EXERCISE
Among the lines below, copy exactly those from the one with "Вампиры (52, 1400)" through the one with "[Advertisement] (187, 279)", counting both ends.

DATA TO USE

"""

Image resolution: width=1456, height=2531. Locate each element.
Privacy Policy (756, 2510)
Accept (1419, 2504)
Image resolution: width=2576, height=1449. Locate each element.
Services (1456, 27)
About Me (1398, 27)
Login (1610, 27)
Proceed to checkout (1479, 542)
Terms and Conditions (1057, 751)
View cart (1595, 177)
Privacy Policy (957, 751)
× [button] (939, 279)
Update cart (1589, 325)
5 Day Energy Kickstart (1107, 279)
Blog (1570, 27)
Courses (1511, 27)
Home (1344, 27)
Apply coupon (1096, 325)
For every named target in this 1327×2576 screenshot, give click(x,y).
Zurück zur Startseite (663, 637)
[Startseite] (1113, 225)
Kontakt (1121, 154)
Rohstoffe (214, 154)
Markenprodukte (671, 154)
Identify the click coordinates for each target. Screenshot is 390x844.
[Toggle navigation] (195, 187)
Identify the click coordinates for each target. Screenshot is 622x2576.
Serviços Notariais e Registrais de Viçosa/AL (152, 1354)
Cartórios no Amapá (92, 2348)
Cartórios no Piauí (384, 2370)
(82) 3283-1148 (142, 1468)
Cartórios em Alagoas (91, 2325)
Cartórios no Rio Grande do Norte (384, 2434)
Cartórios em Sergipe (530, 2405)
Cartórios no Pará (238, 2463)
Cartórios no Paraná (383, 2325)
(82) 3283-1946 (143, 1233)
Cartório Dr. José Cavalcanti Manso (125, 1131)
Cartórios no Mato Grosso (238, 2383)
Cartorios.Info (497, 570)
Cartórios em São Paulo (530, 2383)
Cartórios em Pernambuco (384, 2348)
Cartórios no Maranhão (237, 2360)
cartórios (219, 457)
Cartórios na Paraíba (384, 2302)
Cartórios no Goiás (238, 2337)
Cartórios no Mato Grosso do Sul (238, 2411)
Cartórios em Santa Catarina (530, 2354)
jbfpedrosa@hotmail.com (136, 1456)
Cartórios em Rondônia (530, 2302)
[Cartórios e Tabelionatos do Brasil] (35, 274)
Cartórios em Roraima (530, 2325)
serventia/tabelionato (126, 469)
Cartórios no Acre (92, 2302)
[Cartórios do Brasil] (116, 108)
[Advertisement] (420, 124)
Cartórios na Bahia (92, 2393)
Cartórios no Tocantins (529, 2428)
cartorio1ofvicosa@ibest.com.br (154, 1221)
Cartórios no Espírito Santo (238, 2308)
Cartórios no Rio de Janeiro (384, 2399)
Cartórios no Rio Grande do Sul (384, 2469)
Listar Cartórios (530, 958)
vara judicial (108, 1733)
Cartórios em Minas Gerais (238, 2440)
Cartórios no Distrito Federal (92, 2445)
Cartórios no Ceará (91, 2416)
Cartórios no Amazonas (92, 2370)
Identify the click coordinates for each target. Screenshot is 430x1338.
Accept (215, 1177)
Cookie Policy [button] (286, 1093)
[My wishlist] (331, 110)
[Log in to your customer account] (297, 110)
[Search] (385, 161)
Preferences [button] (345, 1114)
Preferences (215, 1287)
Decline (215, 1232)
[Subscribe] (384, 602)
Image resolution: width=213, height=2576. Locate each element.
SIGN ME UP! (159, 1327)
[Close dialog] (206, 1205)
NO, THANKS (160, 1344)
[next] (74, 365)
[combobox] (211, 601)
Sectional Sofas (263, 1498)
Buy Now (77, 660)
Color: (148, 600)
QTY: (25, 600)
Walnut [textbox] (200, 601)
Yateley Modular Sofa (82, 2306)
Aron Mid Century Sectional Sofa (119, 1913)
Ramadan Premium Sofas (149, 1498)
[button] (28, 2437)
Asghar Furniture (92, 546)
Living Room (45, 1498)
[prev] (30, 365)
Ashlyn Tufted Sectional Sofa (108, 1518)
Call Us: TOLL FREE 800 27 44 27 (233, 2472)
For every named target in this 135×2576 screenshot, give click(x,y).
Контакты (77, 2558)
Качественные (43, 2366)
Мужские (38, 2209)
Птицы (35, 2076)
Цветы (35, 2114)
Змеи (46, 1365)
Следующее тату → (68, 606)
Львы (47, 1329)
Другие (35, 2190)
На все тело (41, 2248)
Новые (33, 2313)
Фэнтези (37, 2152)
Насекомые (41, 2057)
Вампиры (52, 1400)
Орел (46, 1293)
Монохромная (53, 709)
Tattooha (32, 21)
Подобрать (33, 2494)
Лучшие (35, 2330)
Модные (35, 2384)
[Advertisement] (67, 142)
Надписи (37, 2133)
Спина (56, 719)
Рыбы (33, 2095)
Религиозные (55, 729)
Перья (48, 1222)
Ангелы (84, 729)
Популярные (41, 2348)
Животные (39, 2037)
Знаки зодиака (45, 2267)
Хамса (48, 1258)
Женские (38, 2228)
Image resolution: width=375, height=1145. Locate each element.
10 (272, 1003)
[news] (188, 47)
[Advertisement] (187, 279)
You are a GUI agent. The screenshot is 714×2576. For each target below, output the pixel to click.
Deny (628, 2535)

"""

SOLUTION
Вампиры (52, 1400)
Орел (46, 1293)
Монохромная (53, 709)
Tattooha (32, 21)
Подобрать (33, 2494)
Лучшие (35, 2330)
Модные (35, 2384)
[Advertisement] (67, 142)
Надписи (37, 2133)
Спина (56, 719)
Рыбы (33, 2095)
Религиозные (55, 729)
Перья (48, 1222)
Ангелы (84, 729)
Популярные (41, 2348)
Животные (39, 2037)
Знаки зодиака (45, 2267)
Хамса (48, 1258)
Женские (38, 2228)
Image resolution: width=375, height=1145. Locate each element.
10 (272, 1003)
[news] (188, 47)
[Advertisement] (187, 279)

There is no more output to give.